§ **WHAT IS NEEDED**
In the forum thread on auto-leveling, explain why the poster who planned a three-magnet probe had doubts about mounting it on top of the Wades block. Answer in one to three sentences.

§ **SOURCE EXTRACT**
○ ○ ○
Re: Auto-levelling efforts
May 20, 2014 09:56AM
@nophead would you be prepared to share your design (or even a photo) for the Z probe you currently use on your wooden machines? It would be a life saver for those of us who have a sturdy machines made out of MDF.

It seems like normal british changes in humidity cause just the right amount of Z hight alteration to be annoying. Also drying a load of laundry in my flat gives me a 0.05mm change in Z with in a few hours!
Re: Auto-levelling efforts
May 20, 2014 10:32AM
The two machines that I have Z probes working on are not Mendel90's. They use probes with two magnets and microswitch as described here: http://hydraraptor.blogspot.co.uk/2011/04/auto-z-probe.html. They are moving table rather than moving head. For Mendel90 it needs to be much smaller to fit under the carriage.

The design I am working on looks like this but I have not tested it yet. It uses a stainless steel rod through an LM4UU bearing. When it is extended the magnet is attracted to the bearing and closes the gold contacts. When it is retracted the magnet is attracted by an M4 nut with a grub screw in it.





[www.hydraraptor.blogspot.com]
Re: Auto-levelling efforts
May 20, 2014 12:10PM
I was thinking of trying to create something like the Z probe you documented on your blog [hydraraptor.blogspot.co.uk]. I was still thinking of using a micro switch.

My plan was to try to make it smaller by using 3 magnets all lined up in a row and use the magnetic field (not just gravity) to provide the pull against the micro switch. The central magnet would be attached to the probe/plunger (think of it being hidden in the plastic disc of your original Z-probe). If the probe is lower the central magnet is pulled down by attraction to the lower magnet (hopefully) with sufficient force to operate the micro switch. If the probe is pushed up a small amount (in normal probing) it would open/close the switch. When you wont to retract the probe you just push it up past the 1/2 way point where it would then be attracted to the upper magnet and hopefully held out of the way while the machine prints. [Hope that description is vaguely comprehensible].

I got stuck on how to mount it on the carriage... I wast starting to think of putting it on top of the wades block and having a very long probe through a hole in the wades block next to the filament path. It would have to magically go through the fan duct if installed. I also thought it would be too long and wobbly. Yours looks much smaller and neater than anything I could come up with.
○ ○ ○
§ **GIVEN DATA**
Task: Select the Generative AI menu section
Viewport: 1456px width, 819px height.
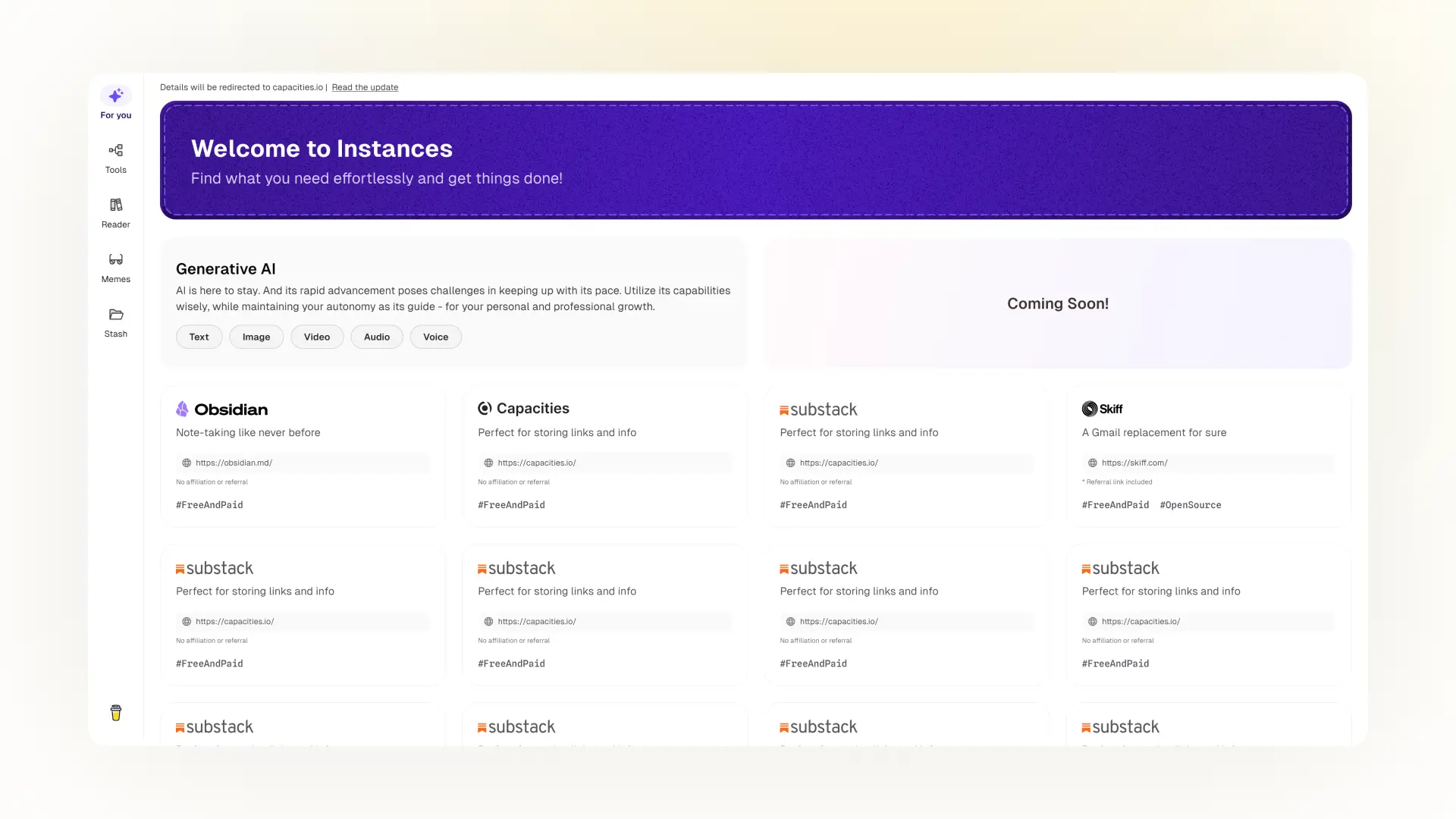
○ ○ ○
§ **TASK SOLUTION**
That mounting would need a very long probe passing through a hole in the Wades block next to the filament path. The probe would also have to go through the fan duct if one were installed, and the poster thought it would be too long and wobbly.